## YOUR TASK
Reproduce the line containing "Click the RS 0g/L value" in the listing below, then every later line up to the end, precisely as written.

## RAW DATA
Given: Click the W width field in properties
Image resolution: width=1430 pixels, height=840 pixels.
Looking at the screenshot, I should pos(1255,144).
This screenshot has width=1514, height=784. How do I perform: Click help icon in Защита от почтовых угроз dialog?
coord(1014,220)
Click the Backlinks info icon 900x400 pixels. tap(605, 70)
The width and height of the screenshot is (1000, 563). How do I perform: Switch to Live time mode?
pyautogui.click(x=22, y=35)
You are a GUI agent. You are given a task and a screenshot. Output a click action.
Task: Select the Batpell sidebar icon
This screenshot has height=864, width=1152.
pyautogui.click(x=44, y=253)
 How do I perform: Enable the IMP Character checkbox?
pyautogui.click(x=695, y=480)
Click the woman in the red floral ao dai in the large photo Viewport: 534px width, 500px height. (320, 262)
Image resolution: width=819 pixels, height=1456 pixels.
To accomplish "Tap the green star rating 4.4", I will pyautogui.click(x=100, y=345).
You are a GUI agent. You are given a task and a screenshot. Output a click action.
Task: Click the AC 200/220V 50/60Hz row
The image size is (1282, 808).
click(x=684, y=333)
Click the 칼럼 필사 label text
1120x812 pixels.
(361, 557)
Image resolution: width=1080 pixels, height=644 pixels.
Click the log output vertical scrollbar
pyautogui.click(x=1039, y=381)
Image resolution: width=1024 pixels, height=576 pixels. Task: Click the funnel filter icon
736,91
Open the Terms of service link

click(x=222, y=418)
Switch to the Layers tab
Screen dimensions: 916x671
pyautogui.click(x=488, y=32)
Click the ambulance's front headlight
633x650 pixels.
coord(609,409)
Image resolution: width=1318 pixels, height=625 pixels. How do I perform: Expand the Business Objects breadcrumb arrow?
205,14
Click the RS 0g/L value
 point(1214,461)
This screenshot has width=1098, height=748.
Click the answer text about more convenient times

## EXERCISE RESPONSE
Click the RS 0g/L value
 point(1214,461)
This screenshot has width=1098, height=748.
Click the answer text about more convenient times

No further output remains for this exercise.